Several current linguistic theories suggest that the meaning of words includes a syntactic organization similar or identical to the syntactic/semantic organization of sentences. The author proposes a model of the structure of complex words that includes structural components analogous to Fillmore's (1968) “cases” as well as “core meanings” that allow an organization of the internal lexicon by shared meaning content into fields. Hypotheses concerning the proposed model, which is contrasted to a purely associationistic model of lexical organization, are tested using the traditional psycholinguistic methods of investigation of word-sorting tasks and judgments of similarity and difference in meaning that have been assumed to directly reflect the internal lexicons of language users.

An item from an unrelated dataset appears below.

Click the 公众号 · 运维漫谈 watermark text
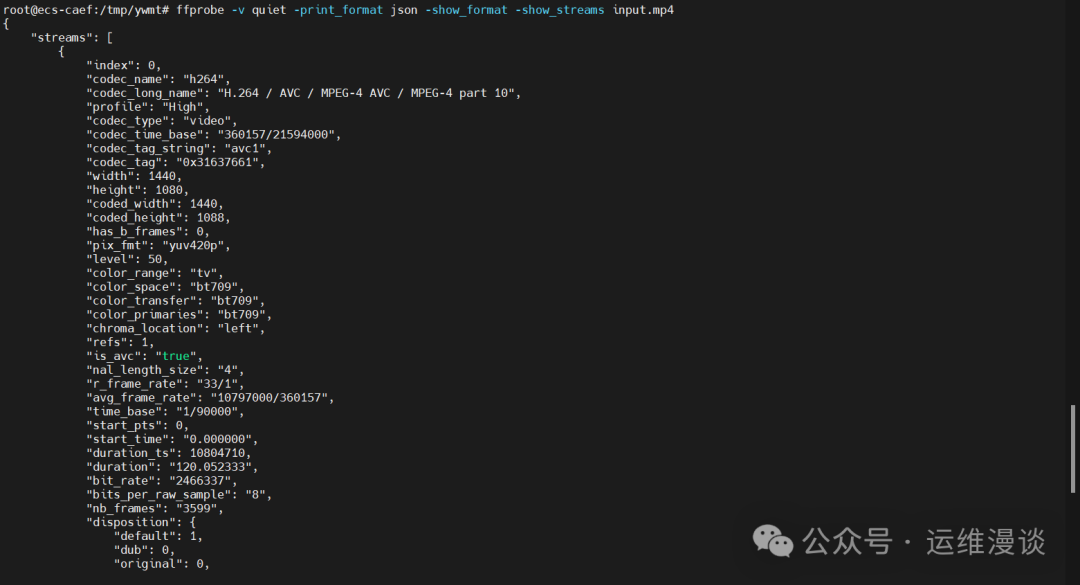The height and width of the screenshot is (585, 1080). 925,542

The results of the experiments, contrasting the saliency of meaning content and meaning structure for linguistically-naive language users, indicate that meaning content is a more salient basis for judgments of similarity and difference than is meaning structure under certain restricted conditions. A post-hoc interpretation of the findings, based in part on the written comments of the participants in the experiments who were asked to explain the bases for their solutions to the word-sorting tasks and for their judgments of similarity and difference, includes the postulation of interference by processing strategies. Thus, it is concluded that both the organization of the internal lexicon and processing strategies are reflected in judgments of similarity and difference by naive language users.